| OBJECTIVE |
Continue the anthology passage of travelers' accounts of Vienna from the point where it stops, after the note introducing Chekhov's letter to his family.

| TEXT SEGMENT |

- - - - -

Great Cities Through Travelers' Eyes
Page 37
At some houses the tree is exhibited on Christmas Eve, which is tonight; and in others the fete is held tomorrow. For the first we are invited by the Princess Metternich, who means to make a set of little princes and princesses superlatively happy. From thence we go to a later party of the same kind given to children of a larger growth; and tomorrow we are engaged for a repetition of the tree fete at the house of another kind friend.
On New Year’s Eve, too, a concert and supper are to welcome in the new year for us; and on the evening of New Year’s Day there is to be a full-dress reception at Prince Metternich’s, which is to be as splendid as diamonds and Hungarian costumes can make it.
All this, however, is but the foretaste of Vienna gaiety; the Carnival is to follow, and, if report say true, the dissipation that it brings will continue without interval or interruption till it is over.
1891 ANTON CHEKHOV
On Chekhov’s two-month European tour by train from St Petersburg (see page 243), he was struck by the freedom of speech under the Dual Monarchy and in France, in comparison with what he was used to in Russia. This letter was sent to his family (Chekhov is punning on the family name).

- - - - -

| LISTING |
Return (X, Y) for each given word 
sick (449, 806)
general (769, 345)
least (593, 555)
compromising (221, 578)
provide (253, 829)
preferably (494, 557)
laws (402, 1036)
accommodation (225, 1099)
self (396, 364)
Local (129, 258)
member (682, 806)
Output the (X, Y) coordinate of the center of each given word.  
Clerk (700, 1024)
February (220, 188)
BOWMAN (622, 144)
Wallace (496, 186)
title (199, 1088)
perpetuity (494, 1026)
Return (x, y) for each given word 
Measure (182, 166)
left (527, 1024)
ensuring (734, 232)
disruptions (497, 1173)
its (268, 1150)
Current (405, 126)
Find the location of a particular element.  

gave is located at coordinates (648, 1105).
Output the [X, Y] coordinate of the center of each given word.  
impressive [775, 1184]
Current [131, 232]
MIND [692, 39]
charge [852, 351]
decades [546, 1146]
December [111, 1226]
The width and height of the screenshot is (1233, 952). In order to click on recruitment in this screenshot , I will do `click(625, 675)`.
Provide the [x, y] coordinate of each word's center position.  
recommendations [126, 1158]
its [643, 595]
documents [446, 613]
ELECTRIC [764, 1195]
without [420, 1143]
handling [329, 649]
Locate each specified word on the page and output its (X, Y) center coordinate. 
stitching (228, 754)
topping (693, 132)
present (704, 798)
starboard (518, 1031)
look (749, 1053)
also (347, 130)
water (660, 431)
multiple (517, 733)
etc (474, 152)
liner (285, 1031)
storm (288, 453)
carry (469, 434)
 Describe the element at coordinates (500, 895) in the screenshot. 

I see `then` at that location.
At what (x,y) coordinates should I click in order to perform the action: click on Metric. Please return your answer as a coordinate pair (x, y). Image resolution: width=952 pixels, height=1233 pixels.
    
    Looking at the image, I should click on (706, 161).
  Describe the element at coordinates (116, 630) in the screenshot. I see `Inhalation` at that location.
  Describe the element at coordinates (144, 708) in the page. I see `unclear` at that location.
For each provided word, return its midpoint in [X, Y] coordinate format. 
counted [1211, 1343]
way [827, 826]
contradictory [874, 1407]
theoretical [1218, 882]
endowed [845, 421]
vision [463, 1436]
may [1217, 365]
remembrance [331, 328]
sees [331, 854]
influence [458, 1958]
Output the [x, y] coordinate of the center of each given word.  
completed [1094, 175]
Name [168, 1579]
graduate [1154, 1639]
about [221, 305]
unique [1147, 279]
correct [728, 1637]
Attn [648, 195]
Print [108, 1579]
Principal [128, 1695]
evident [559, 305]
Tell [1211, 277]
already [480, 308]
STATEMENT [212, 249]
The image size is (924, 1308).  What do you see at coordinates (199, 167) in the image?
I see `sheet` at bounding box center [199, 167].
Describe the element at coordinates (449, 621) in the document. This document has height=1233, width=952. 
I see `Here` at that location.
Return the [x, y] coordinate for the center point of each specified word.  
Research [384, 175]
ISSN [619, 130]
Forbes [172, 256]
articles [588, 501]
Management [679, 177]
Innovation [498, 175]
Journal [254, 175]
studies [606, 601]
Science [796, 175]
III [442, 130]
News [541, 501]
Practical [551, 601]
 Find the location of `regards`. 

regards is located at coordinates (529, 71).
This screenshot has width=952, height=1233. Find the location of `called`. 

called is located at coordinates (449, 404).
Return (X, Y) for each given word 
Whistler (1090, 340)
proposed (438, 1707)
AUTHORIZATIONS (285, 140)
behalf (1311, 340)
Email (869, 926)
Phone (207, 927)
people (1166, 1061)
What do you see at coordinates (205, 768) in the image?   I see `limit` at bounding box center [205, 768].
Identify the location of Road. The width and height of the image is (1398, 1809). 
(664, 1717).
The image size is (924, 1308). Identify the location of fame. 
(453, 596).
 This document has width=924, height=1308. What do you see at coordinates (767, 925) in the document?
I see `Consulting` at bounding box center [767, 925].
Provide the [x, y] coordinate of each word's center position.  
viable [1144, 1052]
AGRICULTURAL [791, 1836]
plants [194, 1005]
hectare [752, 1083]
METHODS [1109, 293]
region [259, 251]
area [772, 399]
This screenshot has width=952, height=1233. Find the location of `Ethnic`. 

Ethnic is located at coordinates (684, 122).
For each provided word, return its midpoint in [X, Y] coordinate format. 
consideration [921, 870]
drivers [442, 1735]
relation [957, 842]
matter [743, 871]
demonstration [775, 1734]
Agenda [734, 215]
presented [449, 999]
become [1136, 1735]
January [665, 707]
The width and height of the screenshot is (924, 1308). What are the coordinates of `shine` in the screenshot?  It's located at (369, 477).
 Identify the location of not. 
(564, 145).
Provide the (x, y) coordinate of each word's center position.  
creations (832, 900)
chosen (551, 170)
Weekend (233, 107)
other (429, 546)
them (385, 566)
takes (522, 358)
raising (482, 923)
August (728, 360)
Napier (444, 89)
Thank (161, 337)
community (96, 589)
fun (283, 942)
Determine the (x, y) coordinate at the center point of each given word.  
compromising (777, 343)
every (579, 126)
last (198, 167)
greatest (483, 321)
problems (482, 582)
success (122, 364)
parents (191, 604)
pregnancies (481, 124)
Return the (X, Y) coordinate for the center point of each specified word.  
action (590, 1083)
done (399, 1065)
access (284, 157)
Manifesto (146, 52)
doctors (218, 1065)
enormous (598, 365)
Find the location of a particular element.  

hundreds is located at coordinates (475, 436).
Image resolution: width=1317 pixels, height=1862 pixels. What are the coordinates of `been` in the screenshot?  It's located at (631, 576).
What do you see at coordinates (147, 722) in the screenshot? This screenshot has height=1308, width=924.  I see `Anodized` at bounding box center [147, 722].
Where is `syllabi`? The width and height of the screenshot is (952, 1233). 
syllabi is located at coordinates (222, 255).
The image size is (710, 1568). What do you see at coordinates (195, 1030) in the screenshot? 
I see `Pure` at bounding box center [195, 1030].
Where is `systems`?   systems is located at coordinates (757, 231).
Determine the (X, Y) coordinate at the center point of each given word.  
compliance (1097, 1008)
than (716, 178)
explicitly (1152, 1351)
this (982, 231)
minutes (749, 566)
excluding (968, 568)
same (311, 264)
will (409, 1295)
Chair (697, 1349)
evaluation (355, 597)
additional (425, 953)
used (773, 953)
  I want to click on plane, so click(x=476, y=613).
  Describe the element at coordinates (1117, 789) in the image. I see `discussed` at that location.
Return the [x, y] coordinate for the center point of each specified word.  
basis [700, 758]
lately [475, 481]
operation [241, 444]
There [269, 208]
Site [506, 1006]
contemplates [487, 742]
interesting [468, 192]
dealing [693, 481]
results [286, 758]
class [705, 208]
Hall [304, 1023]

- - - - -

| EXPECTED OUTPUT |
20 March
Dear Czech friends
I’m writing to you from Vienna. I arrived yesterday at four in the afternoon. The trip went very well. From Warsaw to Vienna I travelled like a railroad Nana in a luxurious car of the ‘International Society of Sleeping Cars’: beds, mirrors, gigantic windows, carpets and so on.
O my Tungus friends! If only you knew how lovely Vienna is! It is not to be compared with any city I have seen in my entire life. The streets are broad and elegantly paved, there are lots of boulevards and public gardens, six- and seven-storey houses, and stores – stores that are sheer vertigo, sheer mirage! The store windows have billions of neckties alone! And what amazing bronze, china and leather objects! The churches are gigantic, but their size is not oppressive; it caresses the eyes because it seems as though they are spun of lace. St Stephen’s Cathedral and the Votiv-Kirche are especially lovely. They are more like pastries than buildings. The parliament, the town hall, the university are all magnificent. Everything is magnificent, and it wasn’t until yesterday and today that I fully realized that architecture is indeed an art. And here that art is not scattered in bits and pieces as it is in our country; it extends for verst after verst [kilometre after kilometre]. There are many monuments. No side street is without its own bookshop. Some of the bookshops even display Russian books, but alas they are the works of all sorts of anonymous writers who write and publish abroad, not of Albov, Barantsevich or Chekhov. I’ve seen Renan, [Grimm’s] Secrets of the Winter Palace etc. It’s odd that here you may read anything you like and say whatever you please.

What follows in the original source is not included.